調剤薬局を売る際は、M&A仲介会社の公式サイトを調べて、手数料がはっきり記載されていることを確認し、わからない点は事前に質問することも大切です。
④担当者が信頼できる
4つ目のポイントは、信頼できる担当者であるかという点です。担当するスタッフが信頼性に欠ける場合、自社の希望をくみ取ってくれない・仲介会社の意向を押し付けられるなどの可能性もあります。
調剤薬局を売る際は、無料相談を通じて担当者の信頼性を確かめてください。話に耳を傾けてしっかりと希望をくみ取ってくれれば、仲介を任せられると判断できるでしょう。
⑤調剤薬局を売る際は、M&A総合研究所へ
調剤薬局の売却をご検討の際は、ぜひM&A総合研究所へご相談ください。主に中小・中堅規模のM&Aを手掛けるM&A総合研究所では、豊富な知識と経験を持つM&Aアドバイザーが親身になって調剤薬局のM&A・事業承継のフルサポートをします。
通常は半年~1年以上かかるとされるM&Aを、最短3カ月で成約した実績を有する機動力も強みです。

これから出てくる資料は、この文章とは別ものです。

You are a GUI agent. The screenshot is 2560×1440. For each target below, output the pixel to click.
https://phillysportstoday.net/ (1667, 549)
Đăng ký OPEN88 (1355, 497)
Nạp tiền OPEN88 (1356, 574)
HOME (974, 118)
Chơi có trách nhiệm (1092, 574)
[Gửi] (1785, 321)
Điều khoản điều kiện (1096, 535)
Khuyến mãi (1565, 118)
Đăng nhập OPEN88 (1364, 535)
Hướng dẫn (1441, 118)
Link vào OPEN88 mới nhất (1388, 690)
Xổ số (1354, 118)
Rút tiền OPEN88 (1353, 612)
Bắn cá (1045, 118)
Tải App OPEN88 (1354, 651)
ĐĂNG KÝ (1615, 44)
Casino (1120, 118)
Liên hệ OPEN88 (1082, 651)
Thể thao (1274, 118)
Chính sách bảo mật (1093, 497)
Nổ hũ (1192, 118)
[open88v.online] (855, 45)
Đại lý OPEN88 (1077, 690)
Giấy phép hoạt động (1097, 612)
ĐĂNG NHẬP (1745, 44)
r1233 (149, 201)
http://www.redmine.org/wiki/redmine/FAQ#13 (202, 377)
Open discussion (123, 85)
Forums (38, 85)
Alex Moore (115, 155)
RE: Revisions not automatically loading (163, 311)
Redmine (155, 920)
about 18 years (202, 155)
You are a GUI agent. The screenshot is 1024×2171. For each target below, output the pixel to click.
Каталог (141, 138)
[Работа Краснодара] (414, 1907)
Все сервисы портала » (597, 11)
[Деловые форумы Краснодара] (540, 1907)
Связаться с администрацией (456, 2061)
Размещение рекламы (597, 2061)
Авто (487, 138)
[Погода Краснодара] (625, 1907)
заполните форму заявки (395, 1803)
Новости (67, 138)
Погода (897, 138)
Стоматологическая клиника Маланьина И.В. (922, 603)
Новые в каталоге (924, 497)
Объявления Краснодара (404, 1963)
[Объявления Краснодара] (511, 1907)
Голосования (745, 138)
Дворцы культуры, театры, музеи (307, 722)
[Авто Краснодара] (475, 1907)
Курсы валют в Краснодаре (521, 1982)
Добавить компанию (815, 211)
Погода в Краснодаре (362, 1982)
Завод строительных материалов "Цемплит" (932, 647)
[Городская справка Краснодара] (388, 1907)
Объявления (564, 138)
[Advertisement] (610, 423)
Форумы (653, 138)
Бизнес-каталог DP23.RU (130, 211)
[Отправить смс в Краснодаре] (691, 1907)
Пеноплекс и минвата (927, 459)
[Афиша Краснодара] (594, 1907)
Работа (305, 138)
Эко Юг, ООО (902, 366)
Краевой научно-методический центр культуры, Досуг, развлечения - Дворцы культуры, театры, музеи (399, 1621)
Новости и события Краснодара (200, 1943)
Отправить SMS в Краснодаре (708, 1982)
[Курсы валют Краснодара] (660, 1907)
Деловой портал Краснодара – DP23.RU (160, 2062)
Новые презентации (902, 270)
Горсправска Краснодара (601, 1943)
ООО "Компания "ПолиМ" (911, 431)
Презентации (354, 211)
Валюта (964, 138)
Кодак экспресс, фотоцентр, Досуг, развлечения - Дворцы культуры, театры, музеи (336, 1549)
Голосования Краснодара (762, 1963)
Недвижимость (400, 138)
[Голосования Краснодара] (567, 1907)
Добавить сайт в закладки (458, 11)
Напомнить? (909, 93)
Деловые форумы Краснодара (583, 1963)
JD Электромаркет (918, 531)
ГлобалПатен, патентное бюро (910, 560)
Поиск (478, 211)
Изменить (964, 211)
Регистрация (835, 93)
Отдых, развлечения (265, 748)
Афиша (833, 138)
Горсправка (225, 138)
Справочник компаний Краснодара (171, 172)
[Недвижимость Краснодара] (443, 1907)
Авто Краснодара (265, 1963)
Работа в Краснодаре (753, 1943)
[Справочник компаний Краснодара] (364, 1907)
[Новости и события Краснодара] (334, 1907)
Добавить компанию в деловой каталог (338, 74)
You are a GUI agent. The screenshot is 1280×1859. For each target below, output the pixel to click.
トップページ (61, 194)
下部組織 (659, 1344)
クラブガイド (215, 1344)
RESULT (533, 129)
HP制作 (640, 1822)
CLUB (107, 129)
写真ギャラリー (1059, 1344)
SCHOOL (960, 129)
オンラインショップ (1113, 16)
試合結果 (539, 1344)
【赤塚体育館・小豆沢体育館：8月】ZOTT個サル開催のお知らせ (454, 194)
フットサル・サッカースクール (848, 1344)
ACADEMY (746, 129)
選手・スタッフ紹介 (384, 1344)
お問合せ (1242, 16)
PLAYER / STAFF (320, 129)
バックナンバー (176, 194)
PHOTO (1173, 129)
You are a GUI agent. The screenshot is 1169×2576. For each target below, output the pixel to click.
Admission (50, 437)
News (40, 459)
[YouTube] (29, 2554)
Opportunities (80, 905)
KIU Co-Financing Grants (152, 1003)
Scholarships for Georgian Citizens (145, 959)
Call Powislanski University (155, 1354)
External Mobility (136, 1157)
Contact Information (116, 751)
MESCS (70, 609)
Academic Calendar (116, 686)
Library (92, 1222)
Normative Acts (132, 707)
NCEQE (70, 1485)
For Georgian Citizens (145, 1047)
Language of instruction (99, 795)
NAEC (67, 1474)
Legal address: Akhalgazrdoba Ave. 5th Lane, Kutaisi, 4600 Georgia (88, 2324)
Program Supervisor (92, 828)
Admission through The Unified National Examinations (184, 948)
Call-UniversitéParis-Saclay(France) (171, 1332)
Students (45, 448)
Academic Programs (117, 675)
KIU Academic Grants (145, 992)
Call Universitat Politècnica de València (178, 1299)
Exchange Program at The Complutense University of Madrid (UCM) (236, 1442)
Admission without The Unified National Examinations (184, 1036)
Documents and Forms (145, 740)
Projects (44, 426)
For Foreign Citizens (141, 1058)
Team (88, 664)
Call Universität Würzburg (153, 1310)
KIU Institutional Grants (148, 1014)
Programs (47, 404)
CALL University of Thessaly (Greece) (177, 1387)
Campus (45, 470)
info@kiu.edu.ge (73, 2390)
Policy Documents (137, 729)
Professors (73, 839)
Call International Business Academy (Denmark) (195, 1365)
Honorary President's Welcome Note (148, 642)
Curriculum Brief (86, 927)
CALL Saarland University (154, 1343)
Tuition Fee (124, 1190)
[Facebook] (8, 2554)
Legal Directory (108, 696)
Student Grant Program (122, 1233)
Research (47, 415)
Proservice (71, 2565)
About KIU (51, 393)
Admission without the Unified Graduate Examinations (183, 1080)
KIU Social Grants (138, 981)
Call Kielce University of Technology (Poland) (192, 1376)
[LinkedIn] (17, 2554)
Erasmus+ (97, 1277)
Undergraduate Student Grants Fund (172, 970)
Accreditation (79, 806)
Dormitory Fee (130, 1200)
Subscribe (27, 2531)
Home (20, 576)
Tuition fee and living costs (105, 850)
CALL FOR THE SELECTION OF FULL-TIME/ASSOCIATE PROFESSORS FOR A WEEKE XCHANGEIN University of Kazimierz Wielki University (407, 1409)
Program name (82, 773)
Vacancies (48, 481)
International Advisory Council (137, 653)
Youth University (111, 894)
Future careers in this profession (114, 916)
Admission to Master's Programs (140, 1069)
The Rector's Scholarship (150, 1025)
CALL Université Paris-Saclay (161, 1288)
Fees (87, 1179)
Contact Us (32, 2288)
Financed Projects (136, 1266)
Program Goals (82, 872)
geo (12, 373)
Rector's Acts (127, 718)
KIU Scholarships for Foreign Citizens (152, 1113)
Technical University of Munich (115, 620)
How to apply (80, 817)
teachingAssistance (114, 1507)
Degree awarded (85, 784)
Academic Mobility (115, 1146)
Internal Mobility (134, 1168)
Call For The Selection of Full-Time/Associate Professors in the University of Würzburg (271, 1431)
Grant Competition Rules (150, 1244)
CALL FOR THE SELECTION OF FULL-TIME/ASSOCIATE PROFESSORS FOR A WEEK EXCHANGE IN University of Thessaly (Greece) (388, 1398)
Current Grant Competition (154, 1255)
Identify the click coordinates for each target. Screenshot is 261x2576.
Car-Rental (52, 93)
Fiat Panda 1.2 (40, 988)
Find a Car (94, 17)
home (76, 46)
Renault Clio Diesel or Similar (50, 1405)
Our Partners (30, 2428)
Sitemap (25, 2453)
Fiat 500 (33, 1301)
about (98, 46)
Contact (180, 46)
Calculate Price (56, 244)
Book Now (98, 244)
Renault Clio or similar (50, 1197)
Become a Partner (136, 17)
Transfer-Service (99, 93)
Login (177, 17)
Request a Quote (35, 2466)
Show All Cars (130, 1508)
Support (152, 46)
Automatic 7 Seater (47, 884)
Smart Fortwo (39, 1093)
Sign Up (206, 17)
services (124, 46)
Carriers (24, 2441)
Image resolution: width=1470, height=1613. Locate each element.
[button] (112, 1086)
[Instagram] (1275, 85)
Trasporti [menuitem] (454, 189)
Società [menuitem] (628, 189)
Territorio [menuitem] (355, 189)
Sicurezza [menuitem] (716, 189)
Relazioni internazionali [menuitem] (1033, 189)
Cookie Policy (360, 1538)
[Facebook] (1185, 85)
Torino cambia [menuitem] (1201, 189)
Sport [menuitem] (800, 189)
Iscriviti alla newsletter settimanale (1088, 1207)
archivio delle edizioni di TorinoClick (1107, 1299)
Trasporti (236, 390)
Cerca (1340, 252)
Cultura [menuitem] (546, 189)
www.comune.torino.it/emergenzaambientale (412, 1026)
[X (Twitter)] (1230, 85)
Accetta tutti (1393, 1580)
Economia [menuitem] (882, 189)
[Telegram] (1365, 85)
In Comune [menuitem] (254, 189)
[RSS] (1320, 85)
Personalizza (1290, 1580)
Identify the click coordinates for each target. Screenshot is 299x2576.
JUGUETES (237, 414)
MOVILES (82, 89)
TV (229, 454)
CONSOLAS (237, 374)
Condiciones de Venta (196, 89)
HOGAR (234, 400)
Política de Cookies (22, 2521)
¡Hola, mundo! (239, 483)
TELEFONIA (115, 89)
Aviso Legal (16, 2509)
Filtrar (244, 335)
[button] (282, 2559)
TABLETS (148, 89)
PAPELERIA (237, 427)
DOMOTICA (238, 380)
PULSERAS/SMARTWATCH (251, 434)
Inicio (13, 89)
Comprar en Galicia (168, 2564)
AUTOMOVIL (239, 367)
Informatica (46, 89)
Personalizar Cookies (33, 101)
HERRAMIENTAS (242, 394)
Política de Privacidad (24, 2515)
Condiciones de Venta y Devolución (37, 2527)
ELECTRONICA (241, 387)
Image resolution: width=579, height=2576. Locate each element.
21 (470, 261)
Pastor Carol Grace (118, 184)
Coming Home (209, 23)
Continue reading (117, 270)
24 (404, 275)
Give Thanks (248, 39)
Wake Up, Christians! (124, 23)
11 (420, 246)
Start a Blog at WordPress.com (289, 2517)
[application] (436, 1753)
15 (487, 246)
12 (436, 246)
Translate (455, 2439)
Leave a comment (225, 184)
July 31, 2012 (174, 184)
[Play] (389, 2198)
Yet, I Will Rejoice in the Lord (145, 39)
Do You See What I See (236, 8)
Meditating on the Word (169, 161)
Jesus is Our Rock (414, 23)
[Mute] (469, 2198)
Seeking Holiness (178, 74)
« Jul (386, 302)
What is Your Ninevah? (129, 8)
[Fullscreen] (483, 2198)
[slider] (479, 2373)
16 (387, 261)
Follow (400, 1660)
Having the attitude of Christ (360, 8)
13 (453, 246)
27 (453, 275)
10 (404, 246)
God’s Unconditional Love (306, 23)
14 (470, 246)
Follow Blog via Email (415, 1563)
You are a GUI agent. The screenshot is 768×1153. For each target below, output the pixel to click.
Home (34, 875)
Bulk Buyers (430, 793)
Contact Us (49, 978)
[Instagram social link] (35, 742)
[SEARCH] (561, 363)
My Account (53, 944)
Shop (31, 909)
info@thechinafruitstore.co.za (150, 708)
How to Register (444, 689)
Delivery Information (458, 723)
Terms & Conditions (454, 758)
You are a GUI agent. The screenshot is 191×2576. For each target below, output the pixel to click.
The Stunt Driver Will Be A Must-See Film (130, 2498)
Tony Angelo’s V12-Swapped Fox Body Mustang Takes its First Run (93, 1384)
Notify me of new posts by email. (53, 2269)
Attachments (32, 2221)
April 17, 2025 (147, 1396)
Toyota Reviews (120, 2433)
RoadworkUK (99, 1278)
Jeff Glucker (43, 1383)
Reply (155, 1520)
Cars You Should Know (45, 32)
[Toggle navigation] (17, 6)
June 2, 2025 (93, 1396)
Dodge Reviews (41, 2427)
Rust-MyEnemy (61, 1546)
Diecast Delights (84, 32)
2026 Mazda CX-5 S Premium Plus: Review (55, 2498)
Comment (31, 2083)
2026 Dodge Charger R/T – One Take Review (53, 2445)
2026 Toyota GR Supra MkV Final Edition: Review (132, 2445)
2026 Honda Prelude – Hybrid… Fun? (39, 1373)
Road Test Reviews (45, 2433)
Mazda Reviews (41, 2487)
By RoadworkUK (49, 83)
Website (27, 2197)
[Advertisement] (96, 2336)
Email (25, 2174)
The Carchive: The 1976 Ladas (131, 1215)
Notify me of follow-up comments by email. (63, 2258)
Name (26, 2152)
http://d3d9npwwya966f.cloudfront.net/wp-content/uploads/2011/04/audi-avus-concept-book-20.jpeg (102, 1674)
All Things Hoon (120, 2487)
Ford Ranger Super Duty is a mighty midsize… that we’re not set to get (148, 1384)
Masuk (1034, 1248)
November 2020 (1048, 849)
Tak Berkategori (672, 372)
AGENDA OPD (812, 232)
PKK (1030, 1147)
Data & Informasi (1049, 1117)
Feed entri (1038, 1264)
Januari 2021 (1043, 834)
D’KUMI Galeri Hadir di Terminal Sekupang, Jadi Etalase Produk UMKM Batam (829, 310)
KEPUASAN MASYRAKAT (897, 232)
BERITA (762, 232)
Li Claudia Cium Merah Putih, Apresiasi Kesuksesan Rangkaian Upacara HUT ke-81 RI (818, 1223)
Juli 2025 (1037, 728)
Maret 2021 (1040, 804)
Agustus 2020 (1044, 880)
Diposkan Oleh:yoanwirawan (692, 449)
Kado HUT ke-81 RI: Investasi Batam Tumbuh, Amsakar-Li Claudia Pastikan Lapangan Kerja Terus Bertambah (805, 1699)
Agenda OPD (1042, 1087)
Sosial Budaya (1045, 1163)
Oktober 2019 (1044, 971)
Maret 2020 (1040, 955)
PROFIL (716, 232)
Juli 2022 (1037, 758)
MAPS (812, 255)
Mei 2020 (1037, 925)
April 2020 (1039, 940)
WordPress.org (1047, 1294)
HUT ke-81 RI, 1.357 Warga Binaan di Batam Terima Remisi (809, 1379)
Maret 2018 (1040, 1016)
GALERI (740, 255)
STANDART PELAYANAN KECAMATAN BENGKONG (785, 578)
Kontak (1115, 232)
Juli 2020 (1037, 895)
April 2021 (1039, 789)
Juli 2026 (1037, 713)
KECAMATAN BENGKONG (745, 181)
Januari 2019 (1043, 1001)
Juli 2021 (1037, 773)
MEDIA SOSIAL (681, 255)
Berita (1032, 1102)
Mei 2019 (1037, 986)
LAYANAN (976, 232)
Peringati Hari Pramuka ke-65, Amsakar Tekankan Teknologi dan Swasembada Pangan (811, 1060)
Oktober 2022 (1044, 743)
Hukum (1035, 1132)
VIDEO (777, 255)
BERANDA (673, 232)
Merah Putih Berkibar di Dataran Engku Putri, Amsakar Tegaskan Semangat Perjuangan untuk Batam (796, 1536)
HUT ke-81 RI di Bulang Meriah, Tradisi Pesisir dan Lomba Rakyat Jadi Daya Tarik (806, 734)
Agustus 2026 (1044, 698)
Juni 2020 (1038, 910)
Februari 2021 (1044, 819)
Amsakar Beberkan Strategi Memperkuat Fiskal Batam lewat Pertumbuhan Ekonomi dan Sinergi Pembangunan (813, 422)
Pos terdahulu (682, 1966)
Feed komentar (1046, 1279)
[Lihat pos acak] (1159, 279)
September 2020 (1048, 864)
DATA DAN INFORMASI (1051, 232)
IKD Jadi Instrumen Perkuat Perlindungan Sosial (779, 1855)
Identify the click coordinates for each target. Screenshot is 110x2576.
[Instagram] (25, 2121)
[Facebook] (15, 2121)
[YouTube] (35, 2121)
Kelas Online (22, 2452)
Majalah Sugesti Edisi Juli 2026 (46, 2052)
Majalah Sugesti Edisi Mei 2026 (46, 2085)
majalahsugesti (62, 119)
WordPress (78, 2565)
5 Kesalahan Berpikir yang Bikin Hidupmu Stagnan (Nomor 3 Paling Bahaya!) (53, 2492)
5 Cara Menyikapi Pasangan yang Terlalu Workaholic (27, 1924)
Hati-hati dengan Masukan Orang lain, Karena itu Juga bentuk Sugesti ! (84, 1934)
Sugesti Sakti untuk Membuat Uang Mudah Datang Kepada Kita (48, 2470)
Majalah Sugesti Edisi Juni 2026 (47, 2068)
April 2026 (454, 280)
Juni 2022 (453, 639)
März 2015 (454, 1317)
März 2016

料金体系は成約するまで完全無料の「完全成功報酬制」です(※譲渡企業様のみ。譲受企業様は中間金がかかります)。無料相談を受け付けていますので、どうぞお気軽にお問い合わせください。
7. 調剤薬局を高く売るポイントまとめ
調剤薬局の概要や、売却相場、売却の手法、売却の理由、高く売るポイントなどを紹介しました。調剤薬局では、後継者不足・事業の存続や廃業の回避・身体的な理由により売却を選択するケースが増えています。
自社の希望に合った条件で調剤薬局の売却を行うためには、M&A専門家のサポートが不可欠といえるでしょう。